Company Response to Question #3
The Company has included the payments made pursuant to the NHC Executive Officer Performance Based Compensation Plan in the Bonus column or the Non-Equity Incentive Plan Compensation column of our Summary Compensation Table depending on how the pool is allocated to the individual named executive officer. The Company is aware of and has reviewed Regulation S-K Compliance and Disclosure Interpretations, Question and Answer 119.02. While the NHC Executive Officer Performance Based Compensation Plan does have specific performance goals that must be met in order for the pool to be funded, the allocation of that pool among the executive officers is at the discretion of the Board of Directors. Based on the discretionary authority of the Board of Directors to allocate the amount in the NHC Executive Performance Based Compensation Plan to the individual executive officers, the Company concluded that these amounts should be disclosed in the Bonus column of the Summary Compensation Table. Two of the Company’s named executive officers, Mr. Coggin and Mr. Ussery, have individual performance based bonus plans which amounts are also paid from the pool. The amount paid under these individual plans is disclosed in the Non-Equity Incentive Plan Compensation column of the Summary Compensation Table. If the SEC does not agree with the Company’s conclusion that the discretionary allocation of the NHC Executive Performance Based Compensation Plan requires the amounts to be disclosed in the Bonus column of the Summary Compensation Table, please let the Company know your analysis and we will change our disclosure in future filings.
SEC Comment
4.
We note that you do not provide any disclosure of potential payments or benefits to named executive officers upon termination or change-in-control as required by Regulations S-K Item 402(j). Please confirm in your response letter that no such benefits would have been received by your named executive officers assuming a termination or change-in-control at year-end, whether pursuant to unvested equity awards, your Key Employee Plan or otherwise.

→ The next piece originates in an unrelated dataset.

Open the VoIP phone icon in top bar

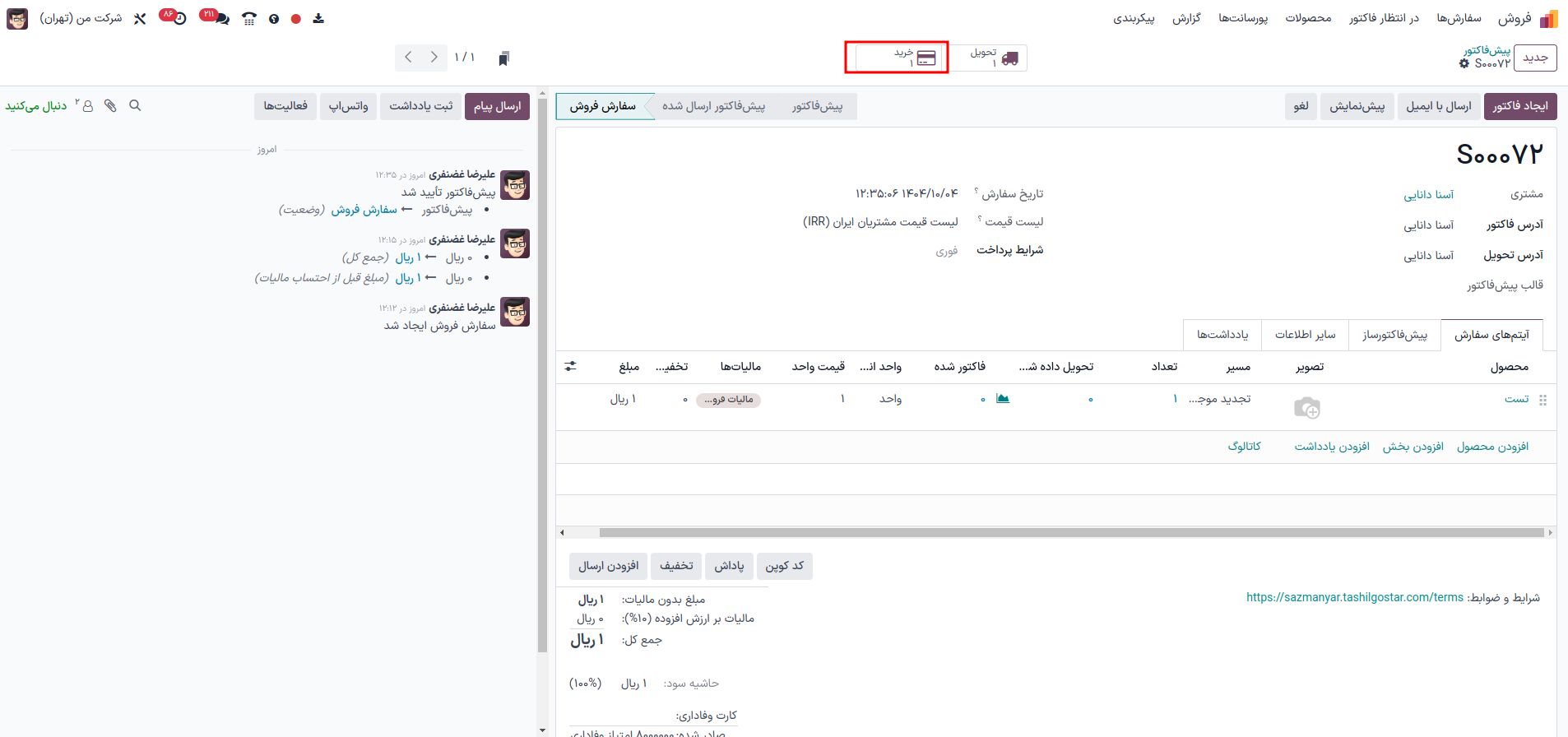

Company Response to Question #4
We hereby confirm that there were no potential payments or benefits that would have been received by the Company’s named executive officers assuming a termination or change in control at year-end.
Mr. Larry Spirgel
Page 6
SEC Comment
Management’s Discussion and Analysis of Financial Condition and Results of Operations, page 30
Liquidity, Capital Resources and Financial Condition, page 40
5.
We note that “your current cash on hand, marketable securities, short-term notes receivable, operating cash flows, and as needed, our borrowing capacity are expected to be adequate” to meet your liquidity needs. In future filings, please provide a more detailed assessment of your liquidity position over the short-term and long-term. Note that we consider “long-term” to be the period in excess of the next twelve months. See Section III.C of Release No. 33-6835 and footnote 43 of Release No. 33-8350. For example, we note that your credit agreement matures in 2009 and approximately $50 million of debt will become due. Your disclosure should discuss with more specificity your plans for satisfying such material obligations, whether through refinancing or otherwise, and how this might impact your long-term financial position.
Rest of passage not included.